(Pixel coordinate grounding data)
______
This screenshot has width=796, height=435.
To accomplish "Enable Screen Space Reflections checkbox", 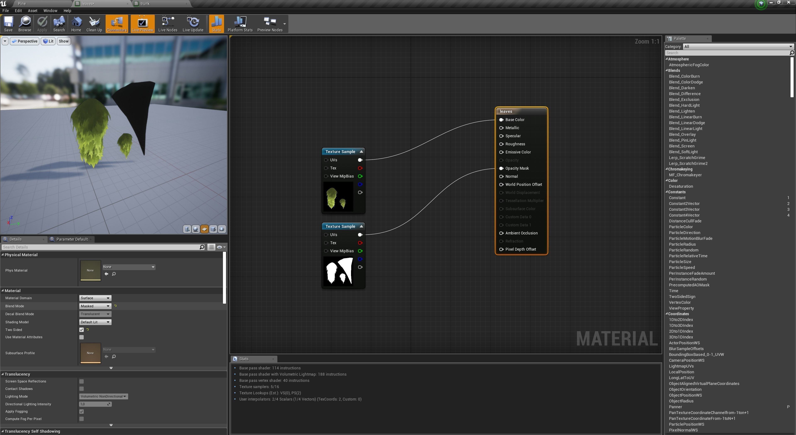I will pyautogui.click(x=82, y=381).
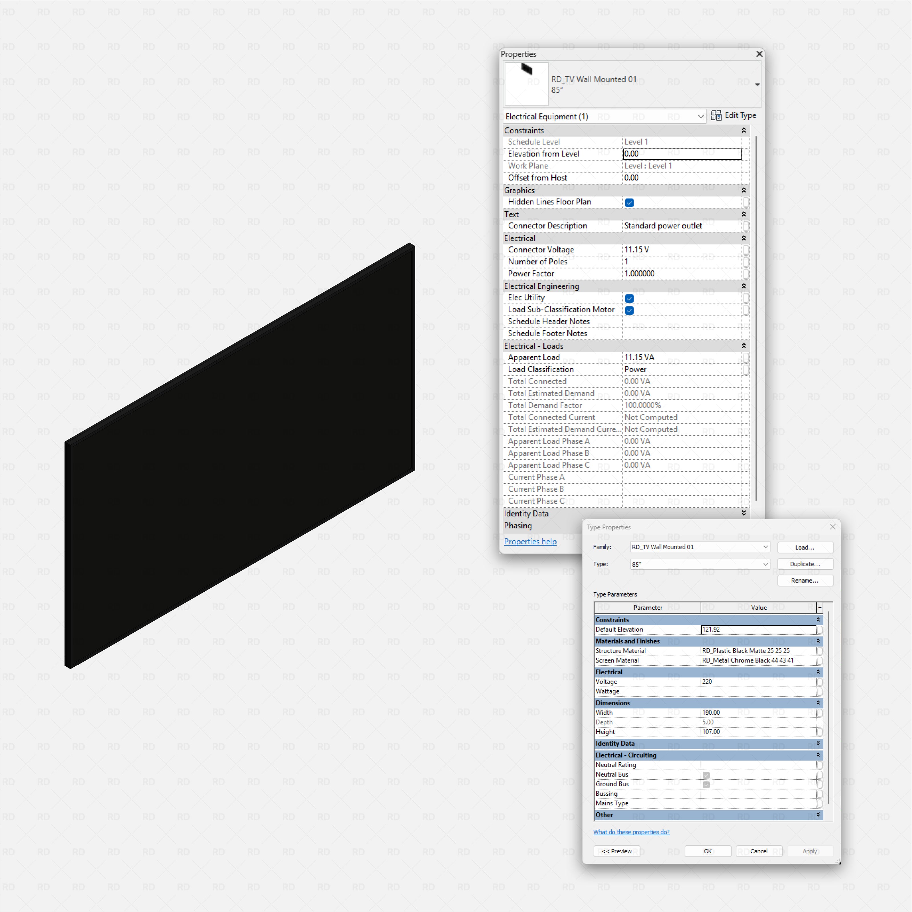The image size is (912, 912).
Task: Click associate button beside Voltage value
Action: (x=820, y=682)
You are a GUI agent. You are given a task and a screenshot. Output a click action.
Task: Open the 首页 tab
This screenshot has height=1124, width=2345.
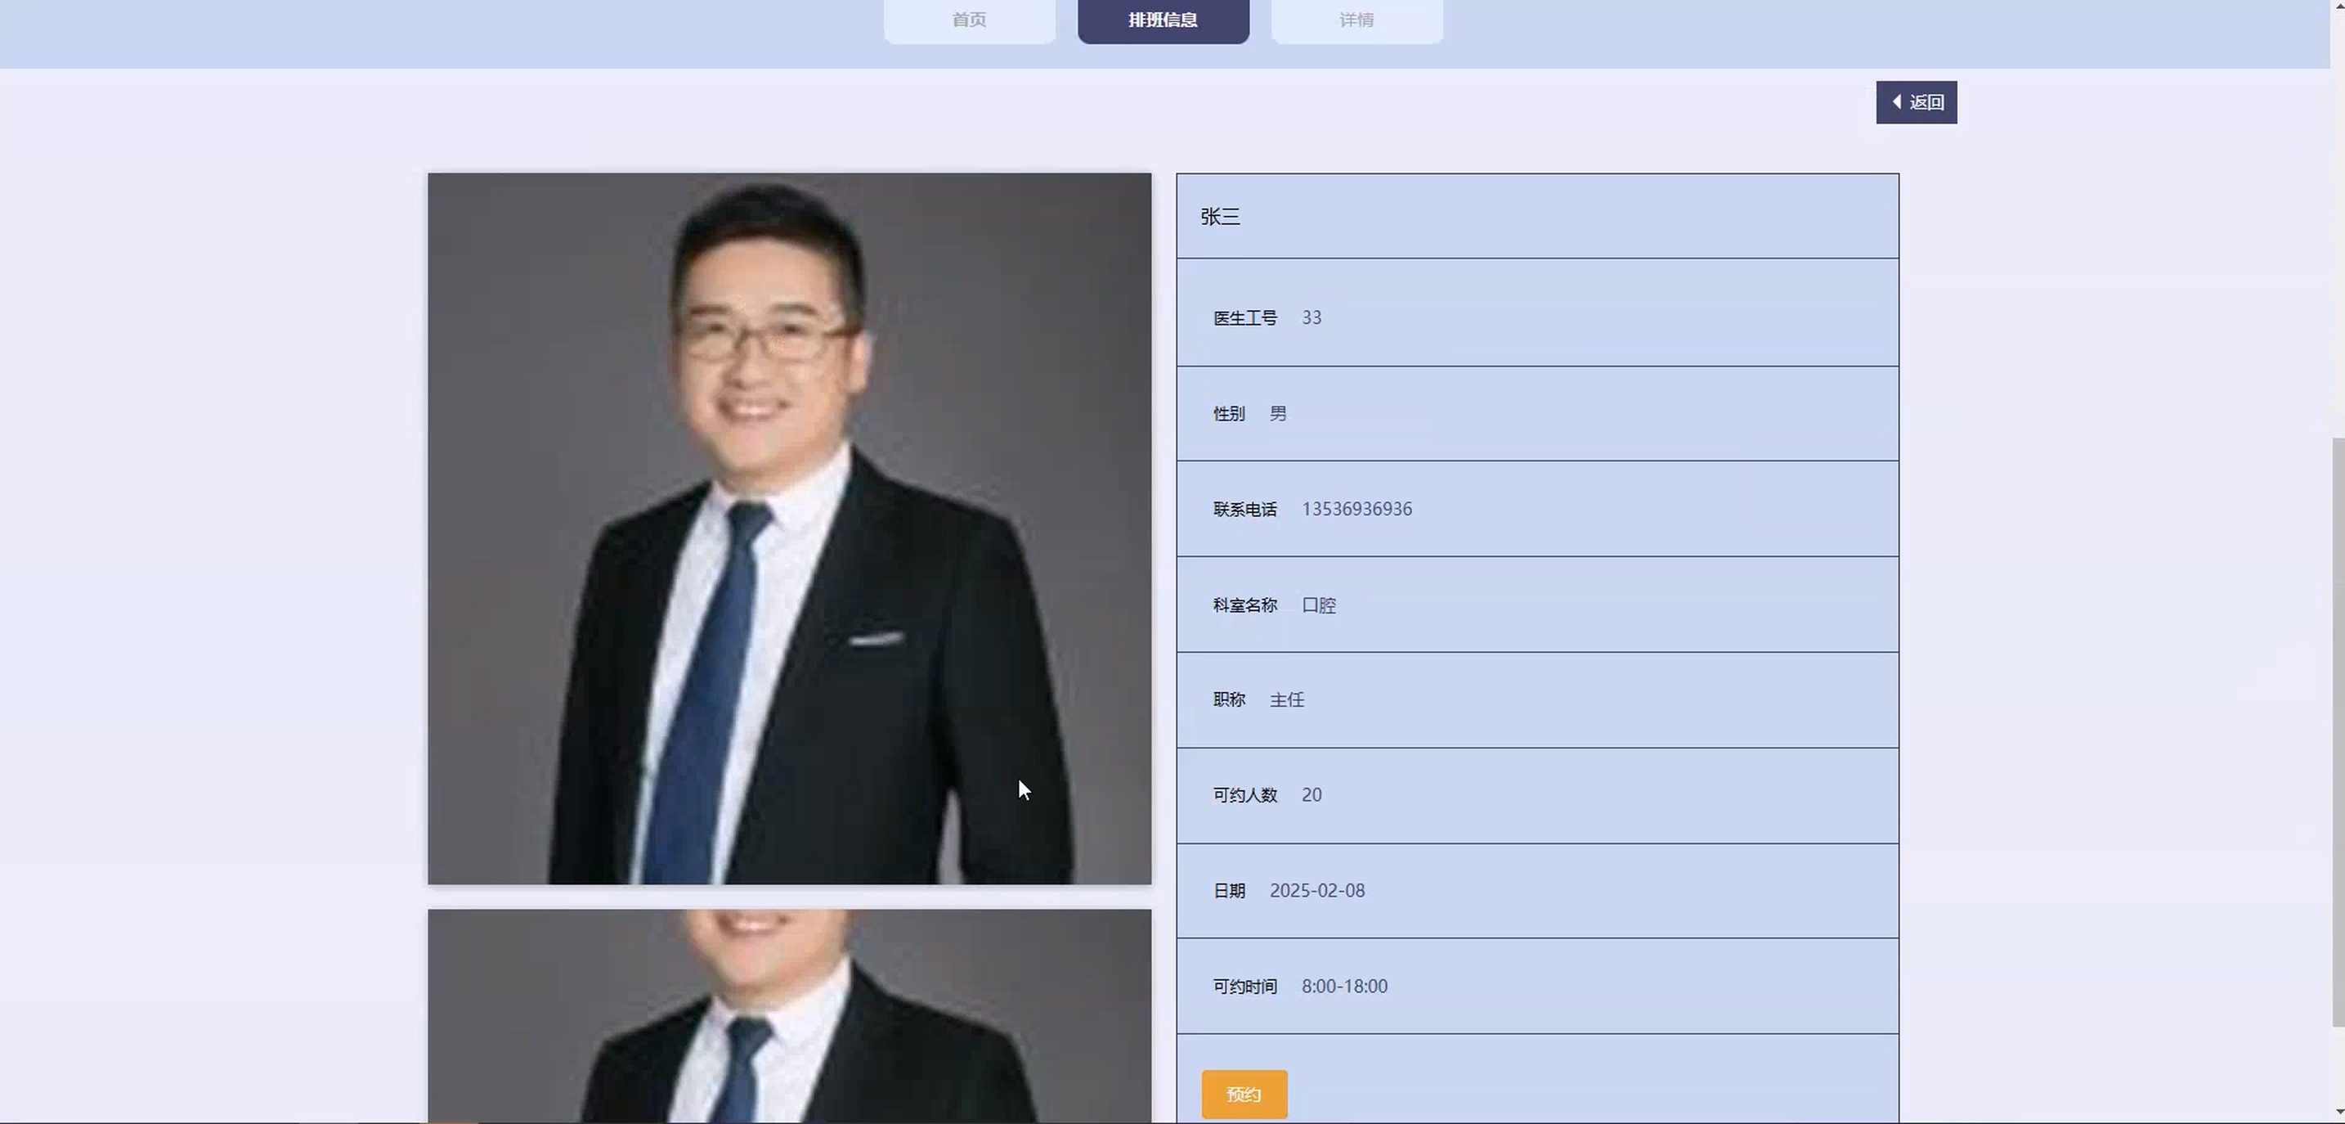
______
**PROBLEM TO SOLVE**
Every line of the entries that includes "width" must be copied into the answer.

**RESPONSE TO THIS TASK**
This screenshot has width=796, height=435.
This screenshot has height=1124, width=2345.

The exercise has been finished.